A total of 2 samples were collected. The first batch containing surface material was taken on February 21, 2019. Hayabusa2 descended to approach the surface of the asteroid and fired projectiles at the surface to release matter. After that, it used the microgravity of the asteroid to lure it to the catcher and capture the substance.

The second batch, taken on July 11, 2019, is a two-step method of subsurface material excavated. First, on April 5th of that year, Hayabusa2 fired a "gun" called a small carry-on impactor (SCI), which was loaded with copper bullets, and then an explosive propellant. It was loaded and fired to the surface. As a result, a crater with a diameter of about 10 meters was excavated. After that, touchdown and sampling were carried out in July. On August 26, the sample catcher was stored in a re-entry capsule and returned to Earth.

Touchdown during 2nd sampling.

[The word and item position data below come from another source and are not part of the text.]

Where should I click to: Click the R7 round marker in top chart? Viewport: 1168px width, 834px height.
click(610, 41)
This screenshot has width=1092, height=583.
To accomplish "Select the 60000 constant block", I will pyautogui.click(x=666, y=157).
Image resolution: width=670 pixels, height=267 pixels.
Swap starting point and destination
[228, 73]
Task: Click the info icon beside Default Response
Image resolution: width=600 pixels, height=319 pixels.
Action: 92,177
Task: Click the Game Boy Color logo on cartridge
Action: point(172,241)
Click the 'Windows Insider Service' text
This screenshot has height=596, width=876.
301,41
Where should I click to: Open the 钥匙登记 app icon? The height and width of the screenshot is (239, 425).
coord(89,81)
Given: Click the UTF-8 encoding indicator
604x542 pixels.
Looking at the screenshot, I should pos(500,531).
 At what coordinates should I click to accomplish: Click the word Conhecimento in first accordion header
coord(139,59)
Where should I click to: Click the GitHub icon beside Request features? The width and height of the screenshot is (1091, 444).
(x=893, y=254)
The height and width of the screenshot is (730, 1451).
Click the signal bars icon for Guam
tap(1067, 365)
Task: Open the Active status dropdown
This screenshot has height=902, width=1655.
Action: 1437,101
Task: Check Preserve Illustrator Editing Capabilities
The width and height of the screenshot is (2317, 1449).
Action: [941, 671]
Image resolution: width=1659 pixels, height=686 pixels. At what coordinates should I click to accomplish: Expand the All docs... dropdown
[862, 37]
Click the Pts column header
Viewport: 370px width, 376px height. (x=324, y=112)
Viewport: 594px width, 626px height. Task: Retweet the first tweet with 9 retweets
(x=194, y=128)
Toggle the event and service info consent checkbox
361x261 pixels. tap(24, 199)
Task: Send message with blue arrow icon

Image courtesy of JAXA.

Future JAXA exploration mission

Starting with Japan's first lunar mission "SLIM" in early 2020, a mission to flyby the meteor shower mother celestial body 3200 Faeson called "DESTINY +" was launched in 2023, and Japan will be very exciting in the next 10 years. Mission will be carried out. And in 2023, "DESTINY +" will be launched, which will fly-by the 3200 Faeson, the mother celestial body of the meteor shower. One year later, in 2024, Japan will start the Martian mission "Martian Moons EX (MMX)" to study Phobos and Deimos and collect samples from Phobos. If successful, Japan will reach Mars for the first time after the failed exploration of Mars in 1998.